Visual storyteller launches company |

Visual storyteller launches company

Axie Navas

South Lake Tahoe outdoor photographer and videographer Corey Rich is already at the top of his field. He’s told the story of legendary athletes like climber Chris Sharma and shot photos for National Geographic Adventure, The New York Times Magazine and Sports Illustrated.

But just like his profession, the accomplished visual storyteller keeps evolving.

His new company, Tectonic Media Group, is part of that evolution. The New York-based talent and management and media consulting firm might not be a household name yet, but Rich hopes that it will one day be the “Jacuzzi” of the advertising world.

“When they think adventure, we want them to say Tectonic. We’re the next generation – we’ve honed our abilities with storytelling. It’s the evolution of the craft and we have technology that allows us to push the boundaries of what’s possible,” he said.

Novus Select, a company Rich co-owns with CEO Jose Azel, announced in October the formation of Tectonic Media Group. The firm represents the top talent in action and adventure sports photography and filmmaking, and Rich hopes to turn it into a brand that snags the attention of high-powered clients like Nike and Apple.

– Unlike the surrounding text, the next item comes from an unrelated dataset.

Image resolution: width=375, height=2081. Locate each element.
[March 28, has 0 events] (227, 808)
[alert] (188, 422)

In addition to Rich, Tectonic currently includes the “grandfather” of snowboarding photos, Jeff Curtes; a pioneer in military photography, Tyler Stableford; and expedition photographer Jimmy Chin.

They’re all men who have worked in the field for more than 20 years and are ready to take their careers a step higher, TMG Director Jonathan Retseck said.

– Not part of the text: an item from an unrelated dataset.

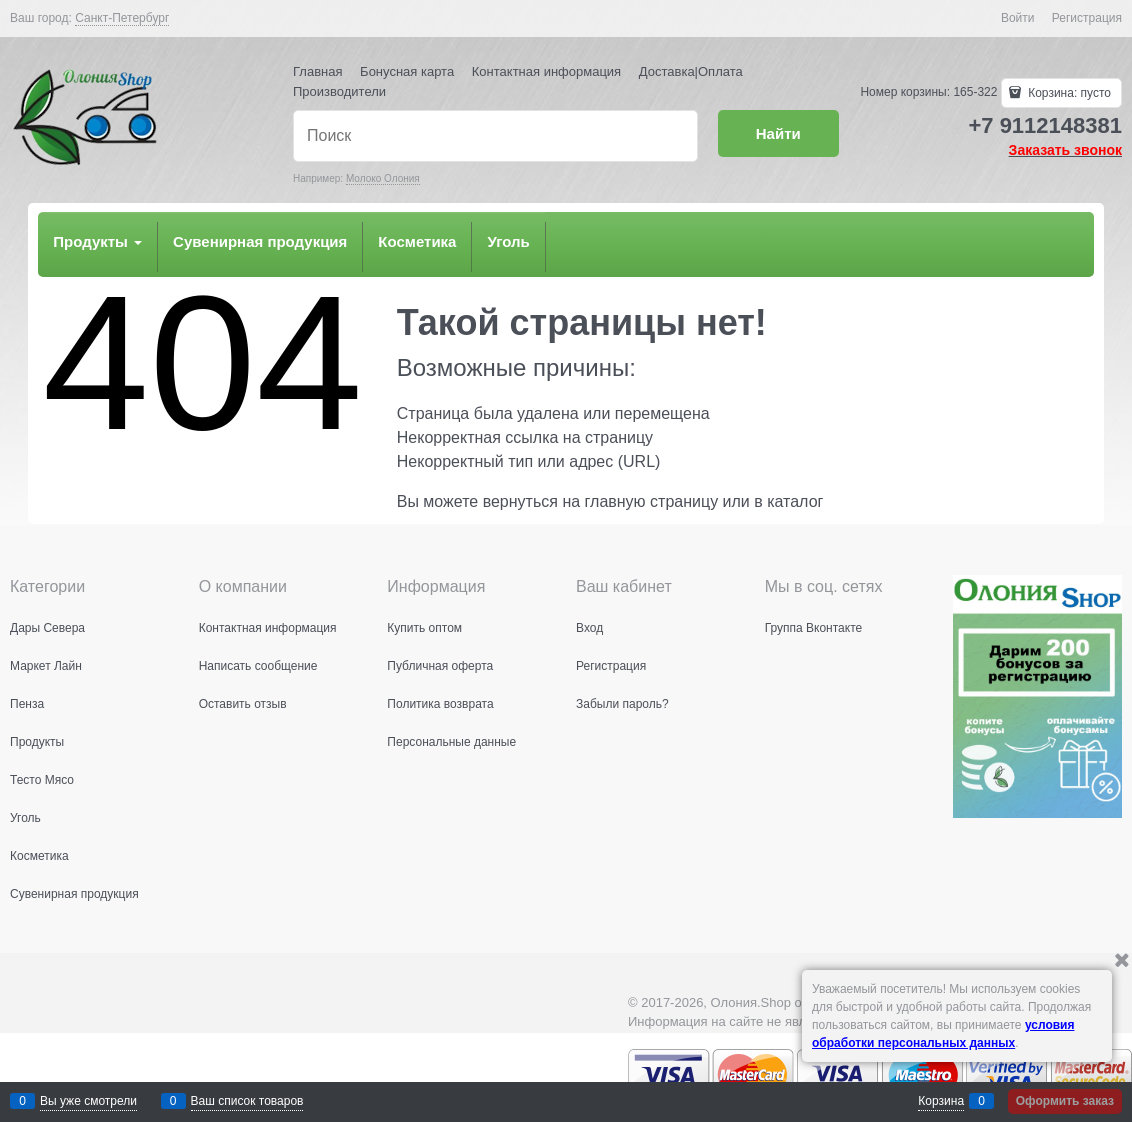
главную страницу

“These guys have all been working in the outdoor action sports world and they’ve all reached a point where they’re moving on to the next level,” he said.

As the firm’s director, Retseck spends hours on the phone and the computer coordinating schedules between clients like Burton Snowboards, Canon, and The North Face and the photographers.

Outdoor adventure photography and filmmaking is starting to cross over into the mainstream, Retseck said, and there’s a big demand for high-quality content from sources who have proven their capacity to deliver it.

That core group of four is just the beginning though. The group will be on the lookout for talented storytellers who excel in their particular adventure niche.

“We’ll have a really fun job looking for new members. A great evolution would be looking for the men and women who can capture what we can’t,” Rich said.

One of those new talents might even come from Tahoe. Judging by how the sport and the community’s cinematography group is growing, Rich said he wouldn’t be surprised if a South Shore filmmaker or photographer joined Tectonic’s ranks in the future.

The big name clients that Tectonic attracts don’t live in small cities like Tahoe, but Rich said a Tectonic office could one day come to the South Shore.

“I love that this is partially born out of Tahoe. This is born partially out of the energy I get from living in such a beautiful place. I hope maybe one day we’ll have our annual gathering in Lake Tahoe in an environment where we’re all inspired,” Rich said.